U₁₂ = k q₁ q₂ / r = (8.99 × 10⁹)(1 × 10⁻⁶)(2 × 10⁻⁶)/0.10 ≈ 0.1798 J
U₁₃ = k q₁ q₃ / r = (8.99 × 10⁹)(1 × 10⁻⁶)(3 × 10⁻⁶)/0.10 ≈ 0.2697 J
U₂₃ = k q₂ q₃ / r = (8.99 × 10⁹)(2 × 10⁻⁶)(3 × 10⁻⁶)/0.10 ≈ 0.5394 J

Total work W = U₁₂ + U₁₃ + U₂₃ ≈ 0.1798 + 0.2697 + 0.5394 = 0.9889 J ≈ 0.99 J.
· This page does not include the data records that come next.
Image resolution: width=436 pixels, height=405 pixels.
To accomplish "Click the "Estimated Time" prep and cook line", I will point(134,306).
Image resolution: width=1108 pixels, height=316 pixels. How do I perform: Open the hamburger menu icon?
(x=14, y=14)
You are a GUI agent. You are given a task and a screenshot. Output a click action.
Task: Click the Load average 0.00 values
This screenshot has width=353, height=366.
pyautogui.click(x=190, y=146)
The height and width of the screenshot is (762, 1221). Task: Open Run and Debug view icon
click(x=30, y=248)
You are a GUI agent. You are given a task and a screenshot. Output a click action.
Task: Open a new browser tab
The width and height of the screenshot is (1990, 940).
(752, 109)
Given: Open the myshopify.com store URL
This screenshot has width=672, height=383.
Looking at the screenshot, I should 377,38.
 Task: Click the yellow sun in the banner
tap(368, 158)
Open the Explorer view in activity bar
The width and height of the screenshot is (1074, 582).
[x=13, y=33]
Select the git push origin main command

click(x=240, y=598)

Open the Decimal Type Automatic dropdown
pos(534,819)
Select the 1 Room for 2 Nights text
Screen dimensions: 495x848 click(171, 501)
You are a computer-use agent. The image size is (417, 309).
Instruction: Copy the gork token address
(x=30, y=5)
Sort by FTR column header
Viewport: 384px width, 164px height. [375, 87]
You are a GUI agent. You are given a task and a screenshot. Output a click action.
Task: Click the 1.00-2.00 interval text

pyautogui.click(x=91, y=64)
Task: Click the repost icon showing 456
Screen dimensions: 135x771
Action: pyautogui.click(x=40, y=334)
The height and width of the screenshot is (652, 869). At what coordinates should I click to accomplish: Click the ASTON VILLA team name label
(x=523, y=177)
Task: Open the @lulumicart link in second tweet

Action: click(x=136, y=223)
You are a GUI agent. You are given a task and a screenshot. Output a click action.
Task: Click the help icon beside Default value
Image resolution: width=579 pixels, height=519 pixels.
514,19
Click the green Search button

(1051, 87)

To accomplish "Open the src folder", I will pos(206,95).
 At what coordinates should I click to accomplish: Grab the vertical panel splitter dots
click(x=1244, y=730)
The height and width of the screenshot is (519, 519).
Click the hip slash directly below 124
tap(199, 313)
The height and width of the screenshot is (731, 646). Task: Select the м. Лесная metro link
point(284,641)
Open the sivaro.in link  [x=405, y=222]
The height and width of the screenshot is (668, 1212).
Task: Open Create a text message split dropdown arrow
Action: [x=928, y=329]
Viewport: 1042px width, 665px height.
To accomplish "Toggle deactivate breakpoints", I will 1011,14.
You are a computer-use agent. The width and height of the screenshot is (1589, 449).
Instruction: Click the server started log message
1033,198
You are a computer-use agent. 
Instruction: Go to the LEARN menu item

Problem 5.3 – Speed of an Accelerated Electron
An electron initially at rest is accelerated through a potential difference of 5 kV. Find its final speed.
Solution: Use energy conservation: loss in electric potential energy equals gain in kinetic energy.
ΔU = qΔV = (–e)(5 000 V) = –(1.602 × 10⁻¹⁹)(5 000) J = –8.01 × 10⁻¹⁶ J.
The magnitude of energy gained is 8.01 × 10⁻¹⁶ J.
Set kinetic energy K = ½ m v² equal to this:
½ (9.11 × 10⁻³¹ kg) v² = 8.01 × 10⁻¹⁶ J → v² = (2 × 8.01 × 10⁻¹⁶) / (9.11 × 10⁻³¹) ≈ 1.76 × 10¹⁵ → v ≈ 1.33 × 10⁸ m/s.
This is about 44 % of the speed of light; relativistic corrections would be needed for higher accuracies, but the non‑relativistic result illustrates the principle.

Problem‑Solving Tips

Always identify whether you need potential (scalar) or field (vector). Use superposition for potentials directly; for fields, add vectorially.
When calculating work or energy, remember that moving a charge against the field increases its potential energy, while moving with the field decreases it.
Equipotential surfaces are invaluable for visualizing fields: draw them first, then sketch field lines perpendicular to them.
Check units: potential in volts, energy in joules (or eV), electric field in V/m or N/C.
For problems involving multiple steps (e.g., assemble a configuration), break the process into sequential steps and sum the contributions.


Summary
In this chapter we have defined electric potential difference as work per unit charge and derived the potential of a point charge. We introduced electric potential energy for charge pairs and for a charge in a potential, highlighted the electron‑volt as a convenient energy unit, and explored equipotential surfaces and their geometric and physical properties. The potential gradient was shown to be the negative of the electric field, linking the scalar potential to the vector field. Numerous examples and problem‑solving strategies illustrated how these concepts are applied in typical electrostatic scenarios. Mastery of these topics provides a strong foundation for further study of capacitors, dielectrics, and electric circuits.